• _WHAT YOU HAVE TO DO_:
Answer these from the text on Abludomelita obtusata:
(a) In what year was the species moved into the genus Abludomelita?
(b) At what depth was most of the species collected?
(c) After how many moults do the young reach sexual maturity?

Species of crustacean

Abludomelita obtusata is a brown colored species of amphipod crustacean. It may grow up to 9 mm long and lacks a rostrum. It lives in marine sediments of any grain size, but with a preference for a mud content of 10%–40%, around the coasts of the southern North Sea.

== Taxonomy ==
Abludomelita obtusata is part of the family Melitidae and genus Abludomelita. Abludomelita obtusata was mentioned as Melita obtusata in previous literature, but then was put in the genus Abludomelita in 1981.

== Distribution and habitat ==
The species was found in high percentages in Belgium (35%), the United Kingdom (32%) and the Netherlands (19%). Prior to 1994, there was no obvious distribution pattern for Abludomelita obtusata. However, during 1994 to 2001, Abludomelita obtusata was observed near coastal zones of the North Sea and was also found on an eastern coastline of the North Sea, but less frequently. After 1994, the distribution and density of the species increased greatly.

== Temperature ==
Abludomelita obtusata can reside in cold to moderate temperatures ranging from 0 to 12 degrees Celsius. However, the highest frequency of the species were found in a water temperature ranging from 11 to 14 degrees Celsius.

== Salinity ==
The majority of Abludomelita obtusata are found in a salinity range of 30 to 35 ppm.

== Depth ==
Abludomelita obtusata have been previously collected at depths ranging from 0 m to 200–300 m, with the majority of the species collected at a depth of 20–30 m.

== Anatomy and appearance ==
Abludomelita obtusata is a small marine organism classified as an amphipod. It has a slender body shape and grows up to nine mm in standard length. The species is a brownish color, and has no rostrum. As a member of the Amphipoda order, Abludomelita obtusata is gonochorous and sexually dimorphic, with the females being larger than the males. In addition, males also have a distinct pair of second claws. A typical Abludomelita obtusata life span is approximately one year.

== Mating behavior ==
As a member of the order Amphipoda, the males locate the female Abludomelita obtusata by using their antennae to sense the female's pheromones. Once the female is "ready" to be fertilized, the male Abludomelita obtusata inseminates the female via her marsupium or brood pouch. Then, the female fertilizes her eggs in the marsupium. There are no larval stages for the young, they hatch directly into juvenile stage a few days after they are fertilized and they are released into the ocean. They reach sexual maturity after six moults.

• _GIVEN INFORMATION_:
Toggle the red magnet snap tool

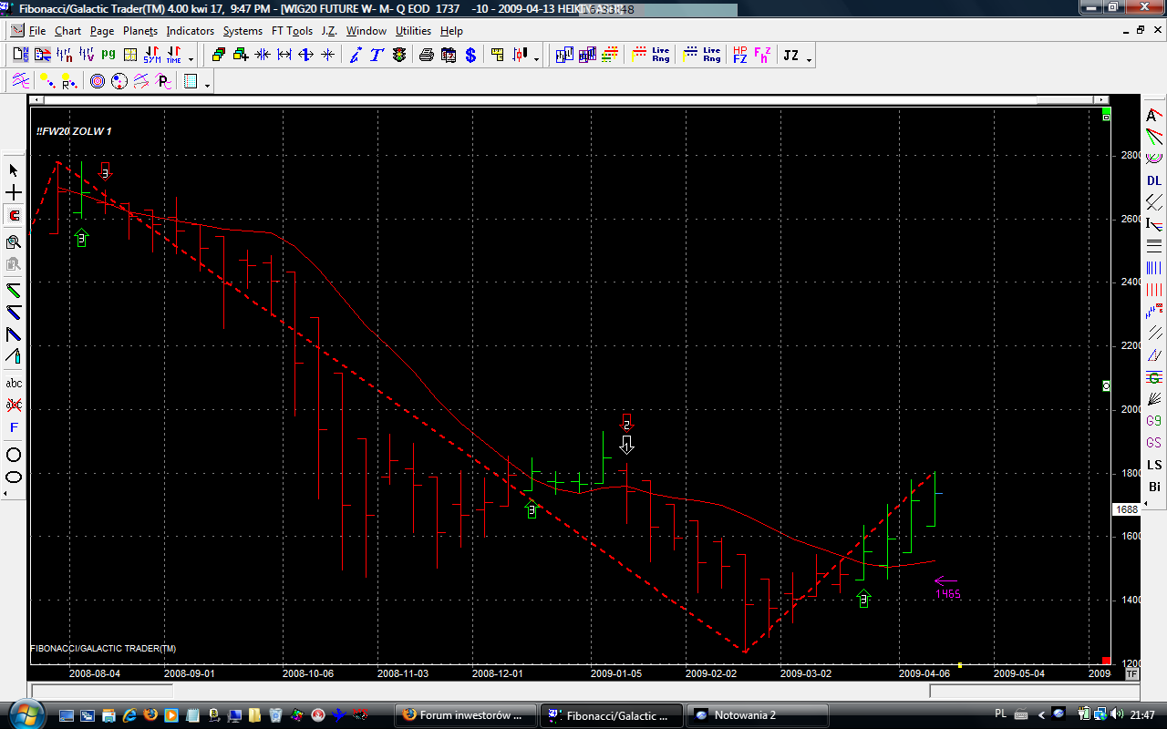(x=14, y=216)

• _PROBLEM SOLUTION_:
(a) 1981
(b) 20–30 m
(c) Six